それはもう、欲しくて欲しくてたまらなかった。
小学校の頃から、高校生になったら絶対すぐ単車の免許を取って400に乗るんだ! ってワクワクと待ち望んでいた。
その為に僕はお年玉でゲームなどを買わずに貯金していたし、中学校の時に急に流行りだす無免許運転も一切しなかった。
けれど諸事情によりまずは原付免許を取得した。
とはいえその時はうれしかった。それはもう舞い上がって舞い上がって、しばらく友達にバイクの話しかしなくなるくらいには嬉しかった。
そしてそれはトラックに乗せられて僕の家にやってきた。
ホンダNS-1。
原付なのにスクーターではなく、大きな17インチのタイヤを履いたレーサーが乗るようなスポーツバイク。
買うまでは「原チャかぁ……」なんて少しため息交じりだったけど、実際に自分の愛車になったそのバイクは、どんな高級車よりもかっこよく見えた。
NS-1 に跨って駆け抜ける景色は、激しく、けれど優しく僕の心を高揚させてくれた。
初めてのスピードに酔いしれながら、僕はそれと共にある高校生活や友達をもっともっと好きになった。

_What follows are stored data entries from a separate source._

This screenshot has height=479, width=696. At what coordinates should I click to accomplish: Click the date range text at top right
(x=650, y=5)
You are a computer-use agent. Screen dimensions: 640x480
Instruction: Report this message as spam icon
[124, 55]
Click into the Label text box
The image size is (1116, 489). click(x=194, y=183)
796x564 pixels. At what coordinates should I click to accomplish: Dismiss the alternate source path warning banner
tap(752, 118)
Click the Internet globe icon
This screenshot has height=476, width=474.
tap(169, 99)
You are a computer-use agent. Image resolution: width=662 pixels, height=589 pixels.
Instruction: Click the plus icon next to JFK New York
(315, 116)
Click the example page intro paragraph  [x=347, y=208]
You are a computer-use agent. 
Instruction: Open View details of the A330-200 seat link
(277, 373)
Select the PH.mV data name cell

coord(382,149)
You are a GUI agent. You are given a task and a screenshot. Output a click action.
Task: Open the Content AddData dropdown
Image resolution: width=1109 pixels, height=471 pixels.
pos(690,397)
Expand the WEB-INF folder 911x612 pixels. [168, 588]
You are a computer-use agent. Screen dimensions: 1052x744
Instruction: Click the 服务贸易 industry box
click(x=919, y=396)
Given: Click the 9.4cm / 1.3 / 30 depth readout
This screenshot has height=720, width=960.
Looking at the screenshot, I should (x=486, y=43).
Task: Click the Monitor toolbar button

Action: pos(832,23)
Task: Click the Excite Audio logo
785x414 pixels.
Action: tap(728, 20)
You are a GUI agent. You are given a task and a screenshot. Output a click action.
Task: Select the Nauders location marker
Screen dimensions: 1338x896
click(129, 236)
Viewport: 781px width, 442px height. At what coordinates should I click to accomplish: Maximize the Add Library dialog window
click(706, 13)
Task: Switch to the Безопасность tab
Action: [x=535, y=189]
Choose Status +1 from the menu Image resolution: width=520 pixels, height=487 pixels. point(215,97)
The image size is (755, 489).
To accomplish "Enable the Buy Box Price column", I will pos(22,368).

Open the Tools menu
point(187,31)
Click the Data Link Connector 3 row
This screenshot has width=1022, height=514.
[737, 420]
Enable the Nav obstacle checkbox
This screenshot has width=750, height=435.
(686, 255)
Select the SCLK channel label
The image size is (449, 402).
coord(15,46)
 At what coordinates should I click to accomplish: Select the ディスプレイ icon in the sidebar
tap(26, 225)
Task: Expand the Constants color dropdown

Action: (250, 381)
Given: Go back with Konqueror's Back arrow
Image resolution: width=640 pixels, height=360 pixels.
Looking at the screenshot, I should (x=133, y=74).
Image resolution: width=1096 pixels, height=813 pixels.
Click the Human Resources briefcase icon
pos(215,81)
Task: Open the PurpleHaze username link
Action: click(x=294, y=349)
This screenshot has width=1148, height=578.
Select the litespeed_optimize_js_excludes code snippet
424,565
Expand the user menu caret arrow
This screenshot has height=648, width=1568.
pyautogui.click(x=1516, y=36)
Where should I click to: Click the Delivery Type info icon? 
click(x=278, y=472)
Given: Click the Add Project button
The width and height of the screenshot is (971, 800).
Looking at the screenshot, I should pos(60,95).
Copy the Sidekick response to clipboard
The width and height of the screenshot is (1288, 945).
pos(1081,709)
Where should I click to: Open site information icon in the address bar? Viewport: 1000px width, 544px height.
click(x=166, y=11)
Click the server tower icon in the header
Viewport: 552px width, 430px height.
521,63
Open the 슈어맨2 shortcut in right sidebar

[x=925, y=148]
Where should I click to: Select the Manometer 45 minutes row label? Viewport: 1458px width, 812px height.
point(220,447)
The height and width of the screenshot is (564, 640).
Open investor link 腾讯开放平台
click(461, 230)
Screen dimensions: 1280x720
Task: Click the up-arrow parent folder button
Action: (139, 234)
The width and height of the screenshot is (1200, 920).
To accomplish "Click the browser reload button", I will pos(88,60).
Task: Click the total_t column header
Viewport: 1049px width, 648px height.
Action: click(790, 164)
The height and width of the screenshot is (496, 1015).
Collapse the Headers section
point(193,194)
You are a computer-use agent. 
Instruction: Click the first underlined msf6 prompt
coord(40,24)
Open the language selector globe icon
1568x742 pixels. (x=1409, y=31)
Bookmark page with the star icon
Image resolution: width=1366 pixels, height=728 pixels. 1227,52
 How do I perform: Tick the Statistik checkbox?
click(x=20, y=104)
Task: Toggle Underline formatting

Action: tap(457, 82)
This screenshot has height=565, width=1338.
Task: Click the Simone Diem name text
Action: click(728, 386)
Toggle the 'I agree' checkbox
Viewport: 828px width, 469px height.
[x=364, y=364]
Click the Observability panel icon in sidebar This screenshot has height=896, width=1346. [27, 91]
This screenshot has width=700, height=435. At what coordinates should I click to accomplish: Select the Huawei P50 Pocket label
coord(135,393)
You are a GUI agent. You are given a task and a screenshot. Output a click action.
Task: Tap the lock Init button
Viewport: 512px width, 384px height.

だから僕は毎日をウキウキのノリノリで、NS-1と一緒に過ごした。
友達と公園で下らない話をするときも、
笑顔の素敵な優等生の女の子に一目ぼれしたときも、
ややこしいやつに呼び出されて殴られたときも、
いつも一緒だった。
三人乗りでエンジンに悲鳴をあげさせながらはしゃいだり、
山道のきついカーブを猛スピードで曲がる練習をしだり、
住宅地で友達とレースしたりした。
そんな危険な行為は不器用で、危険で、怠惰で意味なんてない。
けれど熱くて、優しくて、キラキラとした宝物のような日々を僕にくれた。
僕は今でもバイクが大好きだ。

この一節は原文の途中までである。